Terms of the deal were not disclosed, but the two companies said the Netflix-style service will begin next month, for any Alibaba customer with a set-top box.
Among thousands of other titles, Lionsgate owns the rights to popular movies such as Twilight, The Hunger Games and the TV show Mad Men.
Alibaba is preparing for an IPO in New York later this year, in what could possibly be the most valuable technology stock offering ever. The company handled almost $250 billion worth of products sold online last year, according to regulatory filings.
"This cooperation signals our ongoing commitment to advance our vision of making digital media entertainment available to our customers anywhere, anytime," Patrick Liu, Alibaba's president of digital entertainment, said in a joint statement announcing the deal.

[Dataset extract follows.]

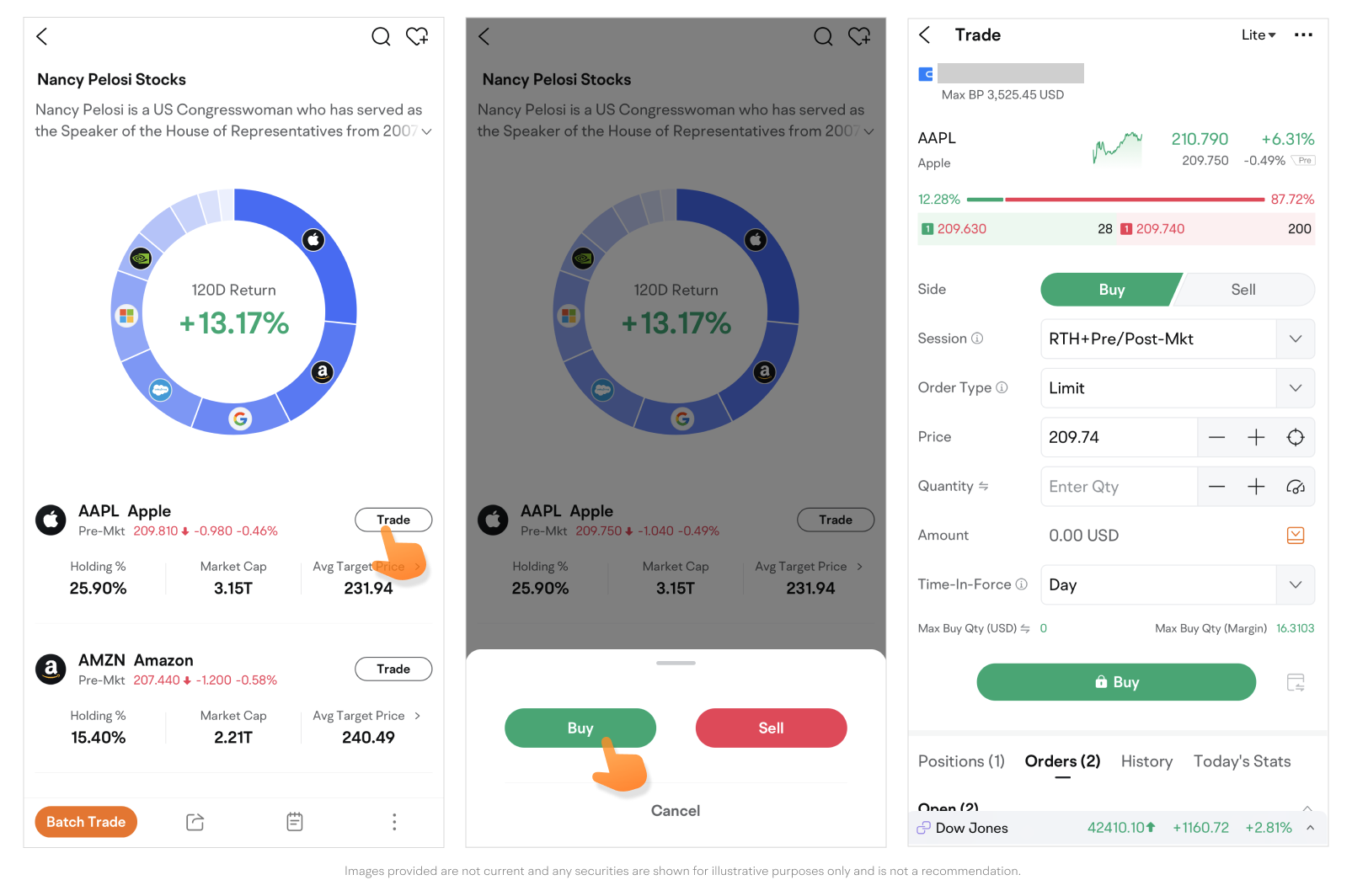This screenshot has width=1352, height=896.
Task: Open the horizontal three-dot menu in Trade header
Action: pyautogui.click(x=1303, y=35)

In exchange for offering up their collection of North American hits, Lionsgate gains a toehold of access to China's lucrative and growing film industry.
China's movie market has grown rapidly to become the second-largest in the world after America's. Chinese cinemas are expected to gross almost $6 billion this year. That's the second-largest total on earth, just behind Hollywood's receipts but ahead of what Bollywood movies take in.
The major North American studios have already started kowtowing to the growing Chinese market in subtle ways. Paramount's summer blockbuster Transformers: Age of Extinction was partly filmed in China, and last year's Iron Man 3 was specifically targeted to Chinese audiences by including cameos by Chinese celebrities that were filmed in China and only included in the Chinese version of the movie.
"The combination of Alibaba’s tremendous knowledge of the Chinese market and Lionsgate’s content leadership provide [this new partnership] with unique competitive advantages, and we look forward to continuing our close collaboration with the Alibaba team," Lionsgate's chief operating officer Brian Goldsmith said.